Anthropic tests AI rules for the people, by the people
Add Axios as your preferred source to
see more of our stories on Google.

Illustration: Maura Losch/Axios
Amazon-backed Anthropic, the startup behind the Claude generative AI chatbot, is promoting a new form of responsible AI: A constitution for its large language models based on public input.
Why it matters: Who controls and influences AI is controversial given its potential to amplify existing biases and inequalities and to create new ones.
What's happening: Anthropic commissioned polling of a representative sample of 1,000 Americans, asking them what values and guardrails they wanted powerful AI models to reflect.
- The raw survey results were curated into 75 principles and compared to an existing set of 58 principles that Anthropic staff developed and already applied to its Claude chatbot.
- There was only a 50% overlap between the survey results and Anthropic's current set of principles, highlighting how removed Silicon Valley can be from those outside the tech industry.
- To compare the effects of the two sets of values, each was applied as a constraint on a small version of the Claude model, producing nearly identical accuracy results (of around 85%).
* * * * * * * * *
** EXERCISE TASKS **
a) Decide whether each statement agrees with the article on Anthropic's public-input AI constitution: (i) the polling covered 1,000 Americans, (ii) the raw survey results were curated into 58 principles, (iii) the survey results and Anthropic's existing principles overlapped by 80%. Answer yes or no for each, and quote the deciding words of the article.
b) According to the article on Anthropic's public-input AI constitution, what accuracy did the small Claude model reach under each set of values?
The listing is separate material with no connection to the article on Anthropic's public-input AI constitution.

** COLLECTED MATERIAL **
* * * * * * * * *
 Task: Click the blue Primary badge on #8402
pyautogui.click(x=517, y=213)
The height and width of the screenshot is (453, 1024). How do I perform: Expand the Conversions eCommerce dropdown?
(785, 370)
* * * * * * * * *
** SOLUTIONS BY TASK **
a)
(i) Yes: "a representative sample of 1,000 Americans"
(ii) No: "curated into 75 principles"
(iii) No: "only a 50% overlap"

b) Both sets produced nearly identical accuracy of around 85%.